Fig. 5. HL-60 human promyelocytic cell line expresses P2X7RA and B isoforms and releases ATP upon DNR treatment.

a mRNA expression of P2X7RA (light gray) and P2X7RB (dark gray) in HL-60 cells (n = 6). b P2X7R isoforms expression revealed with an antibody directed against P2X7R extracellular domain, P2X7RA corresponds to a protein of ~70 KDa, while P2X7RB corresponds to a protein of ~50 KDa. Lane 1: HEK-293 transfected with P2X7RA, lane 2: HEK-293 transfected with P2X7RB, and lane 3: HL-60. Gel loading control Skp-1 (~20 kDa). c Immunoblot obtained with extracellular-domain directed anti-P2X7R antibody preincubated with blocking peptide (1/2 ratio, see “Materials, subjects, and methods”).
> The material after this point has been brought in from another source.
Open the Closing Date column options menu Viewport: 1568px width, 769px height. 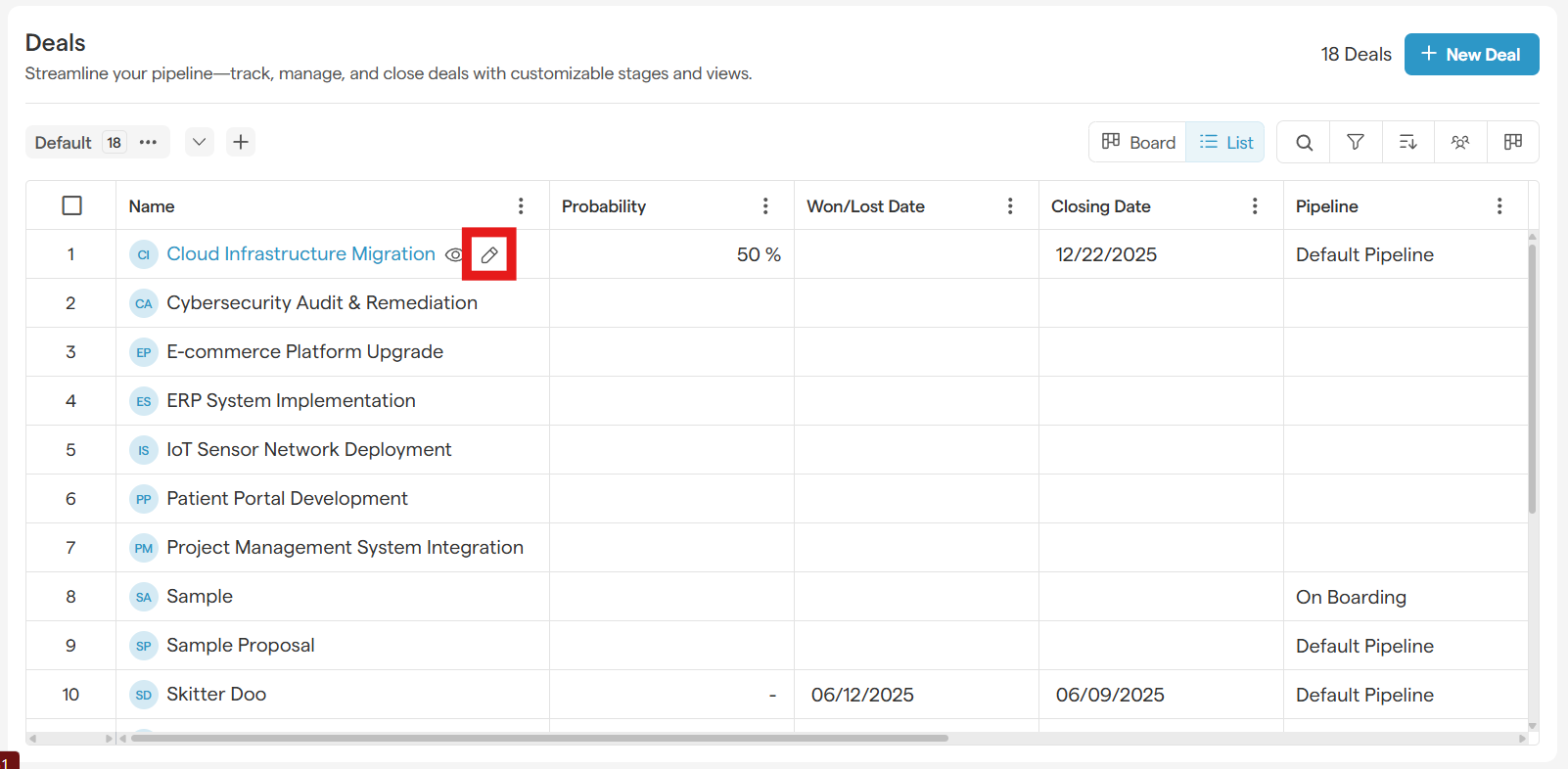click(x=1255, y=205)
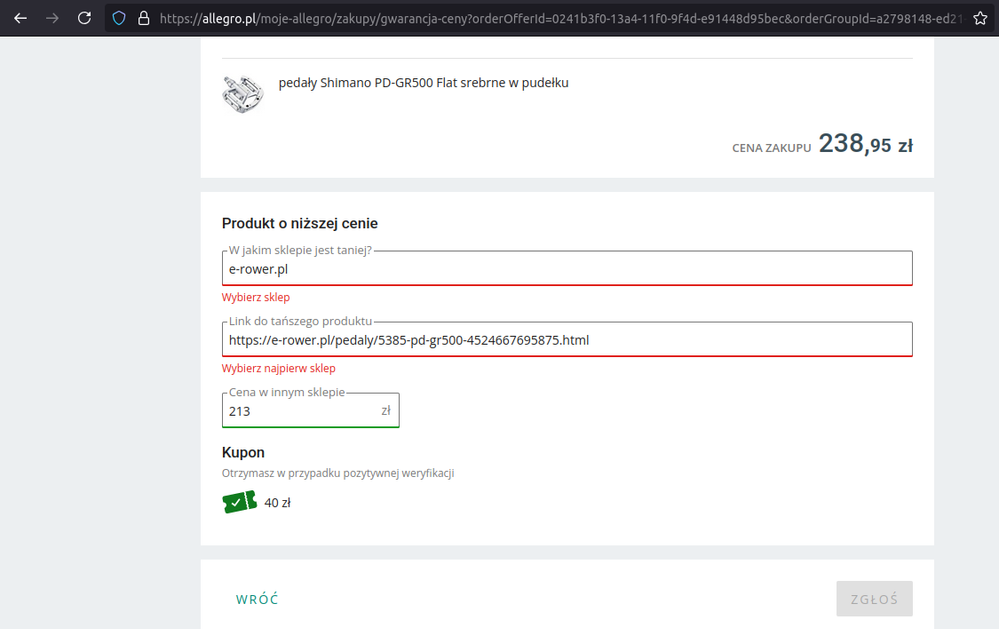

Lane 1: HEK-293 transfected with P2X7RA, lane 2: HEK-293 transfected with P2X7RB, and lane 3: HL-60. Gel loading control Skp-1. d Representative traces showing an increment of intracellular calcium following stimulation with 500 µM BzATP alone (black) or applied after 5 min pretreatment with AZ10606120 (green) or following stimulation with 200 nM DNR alone (red). e Representative traces showing ethidium bromide uptake following stimulation with 500 µM BzATP alone (black) or applied after 5 min pretreatment with AZ10606120 (green) or following stimulation with 200 nM DNR alone (red). f Extracellular ATP (nM) was measured in the culture supernatants as described in “Materials, subjects, and methods.” HL-60 cells were plated at 5 × 10⁵ cells per ml and treated for 24 h with vehicle (PBS, black) and DNR (200 nM, red) (n = 8 for each group, vehicle versus DNR ****P < 0.0001).